Plant a few of the above plants, and you will have happy chickens all year round!


  • I thought feeding garlic will change and “flavor” the eggs so that you shouldn’t feed chickens onions or garlic. ??


    • Hi Jackie! I have not personally experienced a change in the flavor of my hens’ eggs from them eating too much garlic or onion. I did find an interesting study done by Clemson University that did a study on adding garlic and found that consumers actually preferred the garlic-fed hen’s eggs over non-garlic fed eggs.


    • Well since. Do love garlic I’ll have to try that. The response from my egg buyers will be the real test. I’ll let you know what happens. Fresh crushed garlic or can I use Penzey’s granulated garlic?


    • Hi Jackie. I would think there would be some benefit as well from using the granulated garlic, but fresh is what Clemson used in their tests.

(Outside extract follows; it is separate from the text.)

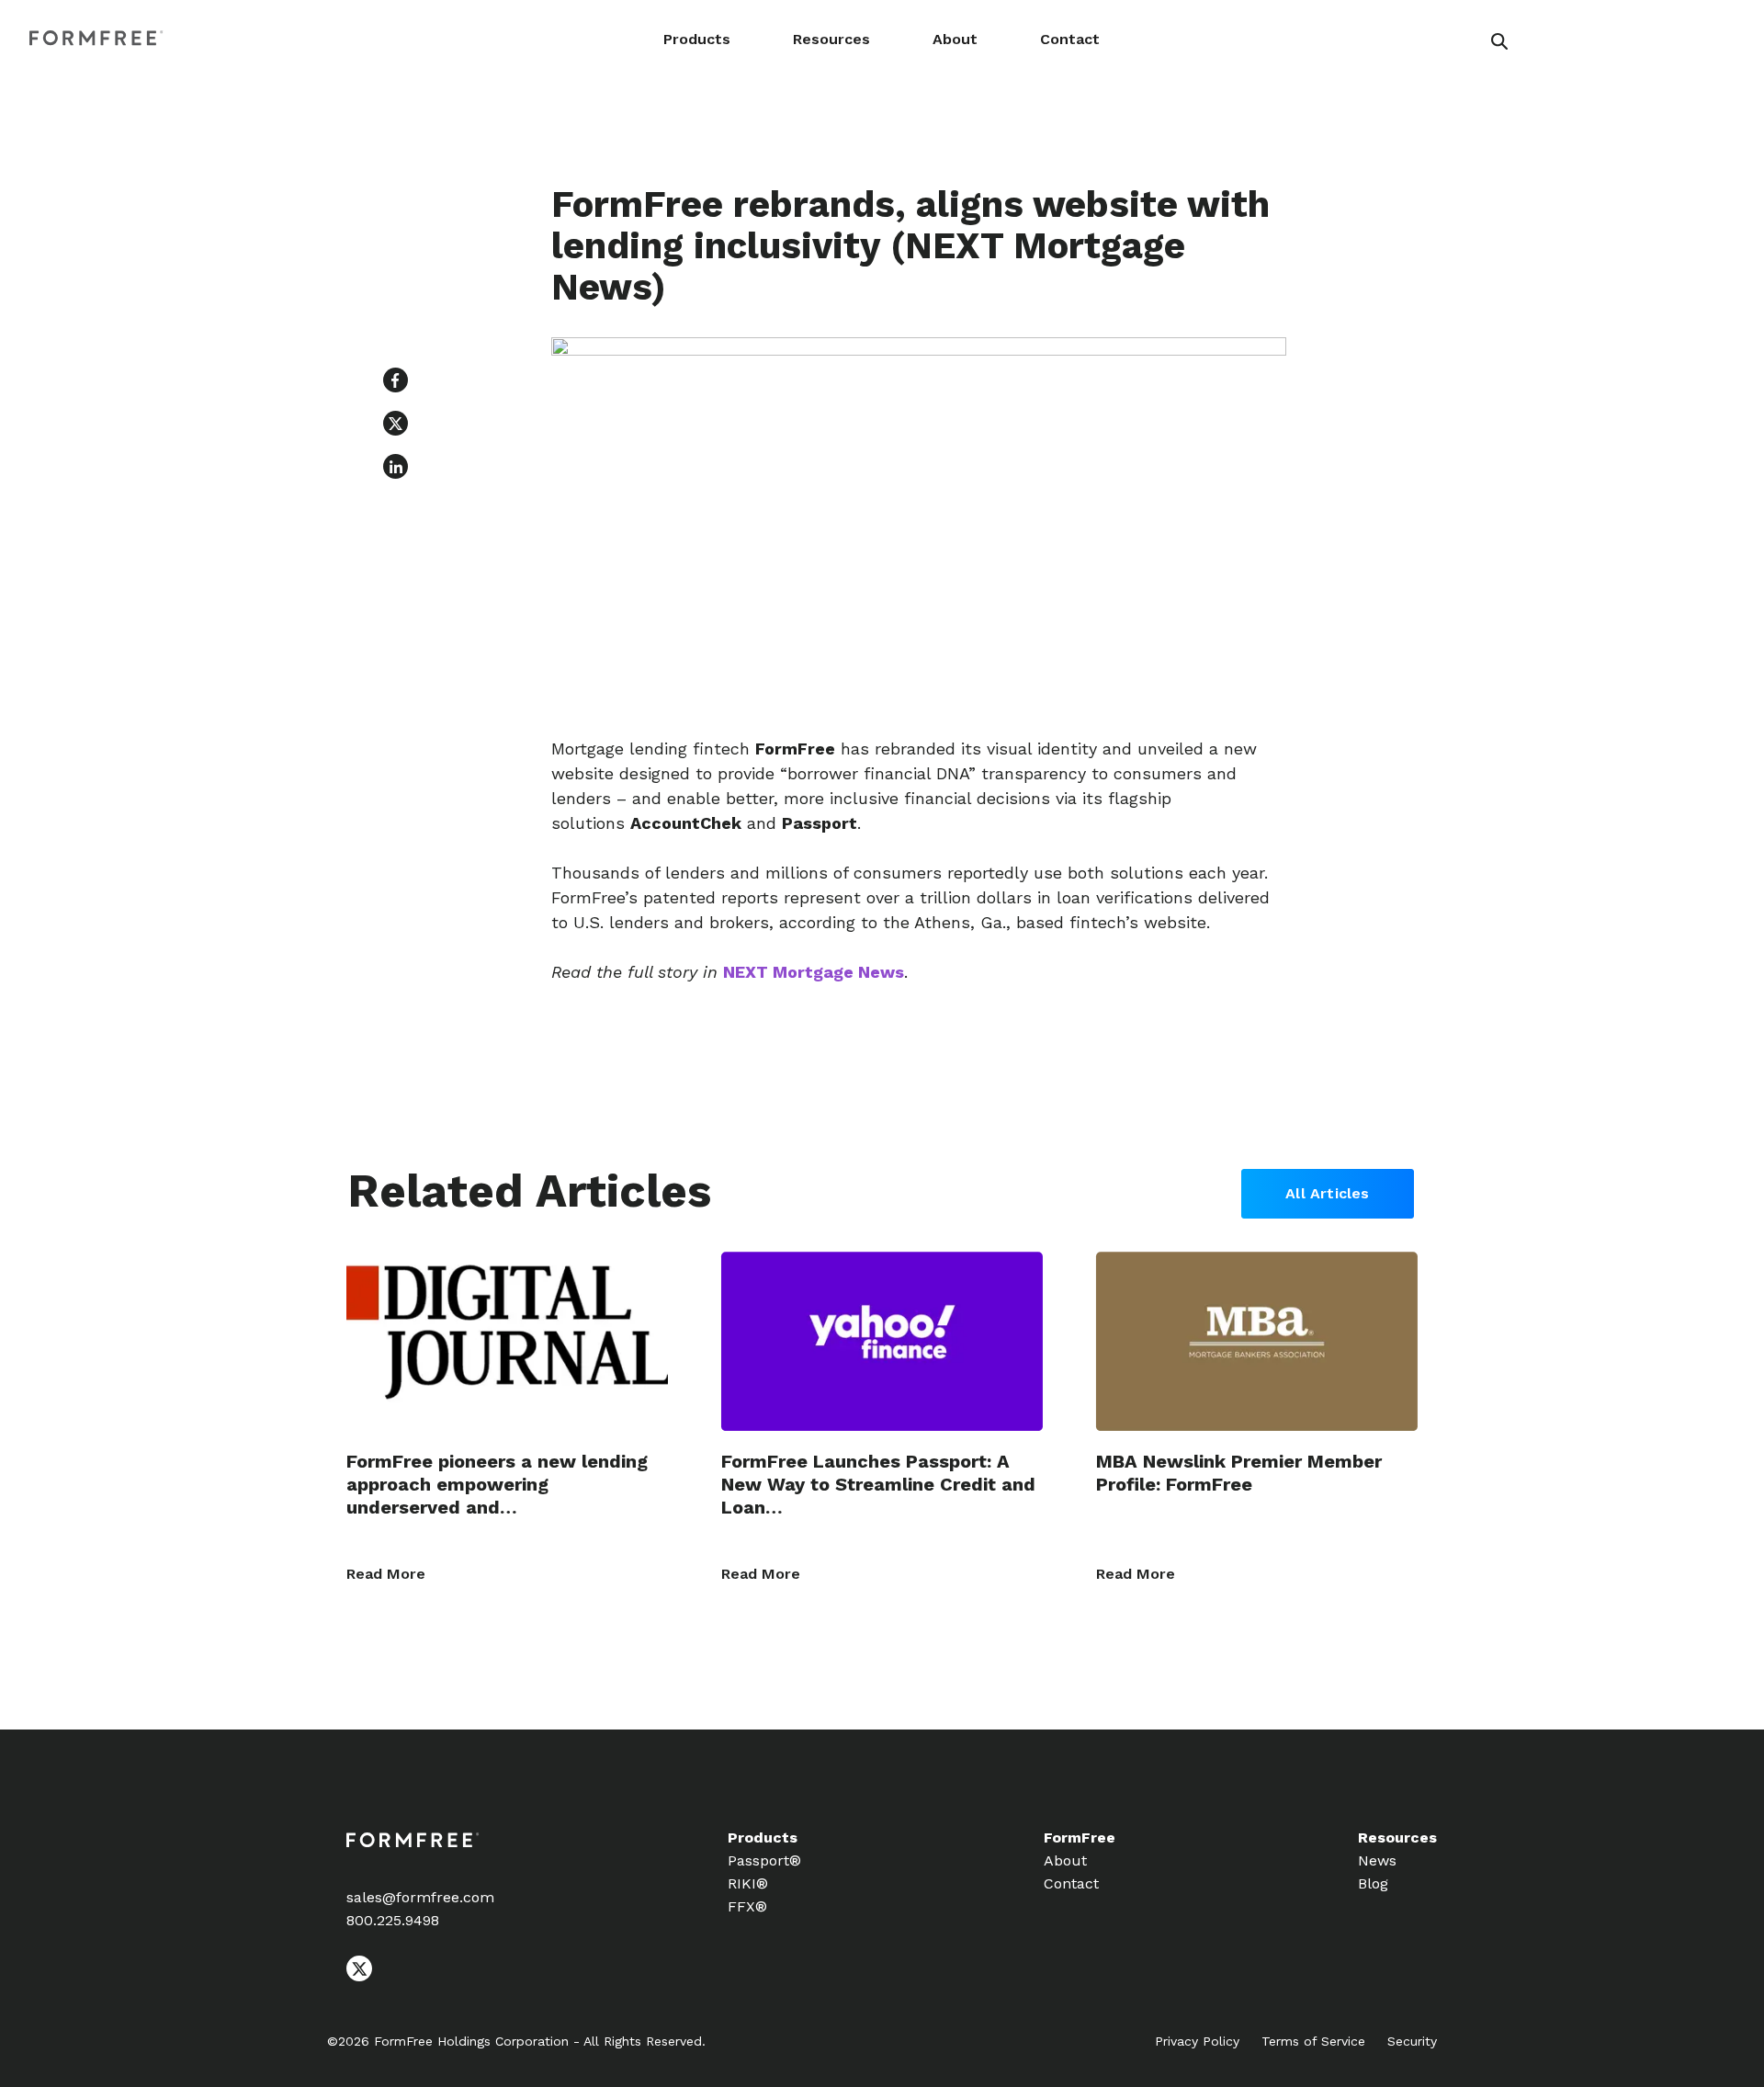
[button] (395, 380)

    • I did buy several cloves yesterday. Should I just crush them and leave out for the hens to find? They do tend to keep an eye out for what I might put out for them.


    • You could leave it out for them or infuse the water with crushed garlic. Let us know which way you try and what your hens prefer.


    • I will try both methods and both fresh and granulated to see what they like. I’ll have to design a test method to see. I have two large water founts and several feeders so I’ll run some tests. Stand by.